Over 20 volunteers gathered at the Guildhall in Bath on Saturday, 13th May, to launch the new Accessible Bath project, in a bid to improve information on wheelchair accessibility across the city.
The volunteer group, which consisted of people of all ages including long-term residents, students from Bath Spa University, wheelchair users and stroke survivors, began mapping areas of the city throughout the afternoon.
Groups were asked to visit various locations across Bath, and add a rating, photograph and any additional comments/notes that would be useful to visitors, to a special app which can be used to map the wheelchair-friendly locations.
After four hours of hard work, the volunteers were able to increase accessibility coverage from 33% of the target area, to 57%, with 683 ratings being recorded. This means that the groups helped to map 20% of the city in just one afternoon.

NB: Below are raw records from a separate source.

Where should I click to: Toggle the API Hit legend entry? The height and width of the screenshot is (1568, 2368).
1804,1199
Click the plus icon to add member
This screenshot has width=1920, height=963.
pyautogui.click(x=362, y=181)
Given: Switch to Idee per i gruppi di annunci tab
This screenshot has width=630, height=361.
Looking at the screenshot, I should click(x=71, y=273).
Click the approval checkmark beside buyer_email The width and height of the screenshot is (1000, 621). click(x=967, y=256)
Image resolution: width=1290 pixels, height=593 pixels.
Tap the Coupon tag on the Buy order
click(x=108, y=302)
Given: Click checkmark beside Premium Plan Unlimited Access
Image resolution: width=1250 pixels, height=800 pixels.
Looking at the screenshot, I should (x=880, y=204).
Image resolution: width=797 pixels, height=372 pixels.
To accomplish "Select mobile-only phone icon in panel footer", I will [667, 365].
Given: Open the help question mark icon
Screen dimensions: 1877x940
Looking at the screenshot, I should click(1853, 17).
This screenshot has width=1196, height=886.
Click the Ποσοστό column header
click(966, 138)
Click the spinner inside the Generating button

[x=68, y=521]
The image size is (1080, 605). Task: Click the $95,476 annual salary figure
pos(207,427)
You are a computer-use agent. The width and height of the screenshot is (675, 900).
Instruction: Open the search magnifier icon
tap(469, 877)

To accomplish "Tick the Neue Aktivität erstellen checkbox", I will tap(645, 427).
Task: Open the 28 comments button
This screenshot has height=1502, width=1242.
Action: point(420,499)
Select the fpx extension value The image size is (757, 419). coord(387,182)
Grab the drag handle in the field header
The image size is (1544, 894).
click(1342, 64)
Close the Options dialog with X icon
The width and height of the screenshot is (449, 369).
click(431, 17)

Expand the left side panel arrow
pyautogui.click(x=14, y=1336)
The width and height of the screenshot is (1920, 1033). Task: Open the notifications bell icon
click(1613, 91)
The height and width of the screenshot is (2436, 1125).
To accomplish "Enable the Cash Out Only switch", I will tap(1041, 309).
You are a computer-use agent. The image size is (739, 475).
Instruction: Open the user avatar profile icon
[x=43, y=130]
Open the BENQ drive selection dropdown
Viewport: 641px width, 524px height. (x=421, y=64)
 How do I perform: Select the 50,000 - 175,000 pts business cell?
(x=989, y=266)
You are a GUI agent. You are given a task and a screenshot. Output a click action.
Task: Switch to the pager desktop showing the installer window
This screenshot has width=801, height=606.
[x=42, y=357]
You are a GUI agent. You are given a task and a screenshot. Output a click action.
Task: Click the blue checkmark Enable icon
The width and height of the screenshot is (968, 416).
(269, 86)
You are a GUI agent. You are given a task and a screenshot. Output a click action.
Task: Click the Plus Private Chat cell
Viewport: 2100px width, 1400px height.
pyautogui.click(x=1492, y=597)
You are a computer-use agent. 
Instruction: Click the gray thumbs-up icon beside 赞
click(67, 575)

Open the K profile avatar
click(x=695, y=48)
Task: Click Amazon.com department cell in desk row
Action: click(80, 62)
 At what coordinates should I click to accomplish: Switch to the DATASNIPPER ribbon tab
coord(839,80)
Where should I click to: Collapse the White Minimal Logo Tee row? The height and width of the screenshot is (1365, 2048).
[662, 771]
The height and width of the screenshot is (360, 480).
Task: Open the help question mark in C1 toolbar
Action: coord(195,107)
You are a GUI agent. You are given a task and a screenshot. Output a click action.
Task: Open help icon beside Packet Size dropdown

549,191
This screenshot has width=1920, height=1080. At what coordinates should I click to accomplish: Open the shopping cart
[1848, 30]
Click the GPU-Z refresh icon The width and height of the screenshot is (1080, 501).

You can see the current status of the project on the progress chart here, which provides a number of ways for you to explore all of the the information collected.
A stroke survivor who attended the meeting was John Carr and his wife Fiona. John, 58 and a resident of Bath, had a stroke in 2013, and attends the Stroke Association Communication Support Group.
He said: “I think it’s only fair that people in a wheelchair who live or visit Bath, can access the city like everyone else. I’m really looking forward to helping to create a map to help wheelchair users.
“It’s exciting to be part of something that can help others in a similar position to myself.”
Organisers are hoping to maintain their current momentum so they can achieve their target of 100% coverage by the end of October.
Keep an eye out for news of their future mapping events, as they’re hoping to run another one during the summer.